Western Desert Campaign - Rommel's First Offensive

Rommel's First Offensive

Further information: Operation Sonnenblume

In early 1941, after the decisive British and Commonwealth victory in Cyrenaica, the military position was soon reversed. Wavell ordered a significant portion of O'Connor's XIII Corps to support Greece as part of Operation Lustre. While Wavell was reducing his forces in North Africa, German dictator Adolf Hitler responded to the Italian disaster by ordering Operation Sonnenblume ("Sunflower"). This was the deployment of the newly formed German "Afrika Korps" (Deutsches Afrikakorps) as reinforcements to the Italians to prevent total collapse. The German corps included fresh troops with better equipment and a charismatic commander, General Erwin Rommel.

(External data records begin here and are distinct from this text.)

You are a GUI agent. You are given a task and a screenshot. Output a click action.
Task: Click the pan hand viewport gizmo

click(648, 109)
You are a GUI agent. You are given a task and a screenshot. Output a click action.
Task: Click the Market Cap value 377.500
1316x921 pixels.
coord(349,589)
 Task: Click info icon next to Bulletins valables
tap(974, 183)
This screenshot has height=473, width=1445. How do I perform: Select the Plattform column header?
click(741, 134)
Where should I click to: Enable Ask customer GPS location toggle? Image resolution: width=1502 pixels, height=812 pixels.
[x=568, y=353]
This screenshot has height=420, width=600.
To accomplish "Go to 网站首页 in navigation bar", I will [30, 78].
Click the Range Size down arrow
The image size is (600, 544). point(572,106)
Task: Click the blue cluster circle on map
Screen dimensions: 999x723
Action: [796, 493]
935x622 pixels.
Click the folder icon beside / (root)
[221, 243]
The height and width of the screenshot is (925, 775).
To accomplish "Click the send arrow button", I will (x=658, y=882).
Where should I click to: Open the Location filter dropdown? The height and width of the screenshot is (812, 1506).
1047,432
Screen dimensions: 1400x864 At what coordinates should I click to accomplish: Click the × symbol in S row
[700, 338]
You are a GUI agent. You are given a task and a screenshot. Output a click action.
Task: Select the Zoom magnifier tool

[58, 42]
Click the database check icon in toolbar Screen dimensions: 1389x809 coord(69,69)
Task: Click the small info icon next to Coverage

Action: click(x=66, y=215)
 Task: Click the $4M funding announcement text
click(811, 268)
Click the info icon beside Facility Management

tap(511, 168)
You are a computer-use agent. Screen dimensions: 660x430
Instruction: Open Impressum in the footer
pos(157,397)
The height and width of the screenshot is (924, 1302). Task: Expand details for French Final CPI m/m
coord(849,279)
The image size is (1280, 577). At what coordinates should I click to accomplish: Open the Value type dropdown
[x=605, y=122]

When Rommel arrived in North Africa, along with six Italian divisions which included the Trento and Ariete, his orders were to assume a defensive posture and hold the front line. Finding that the British defences were thin, he quickly defeated the Allied forces at El Agheila on 24 March. He then launched an offensive which, by 15 April, had pushed the British back to the border at Sollum, recapturing all of Libya except for Tobruk, then under the command of the Australian Leslie Morshead which was encircled and besieged. During this drive, the new field commander for HQ Cyrenaica Command (the new designation of XIII Corps)—Lieutenant General Philip Neame—and O'Connor himself—who had been recalled to assist—were captured as was Major-General Michael Gambier-Parry, commander of the newly arrived British 2nd Armoured Division. With Neame and O'Connor gone, British and Commonwealth forces were once more brought under the reactivated Western Desert Force HQ. In command was Lieutenant-General Noel Beresford-Peirse, who had returned to Cairo from commanding the Indian 4th Infantry Division in the East African Campaign.

Rommel's first offensive was generally successful and his forces destroyed the 2nd Armoured Division. Several attempts to seize the isolated positions at Tobruk failed and the front lines stabilised at the Egyptian border.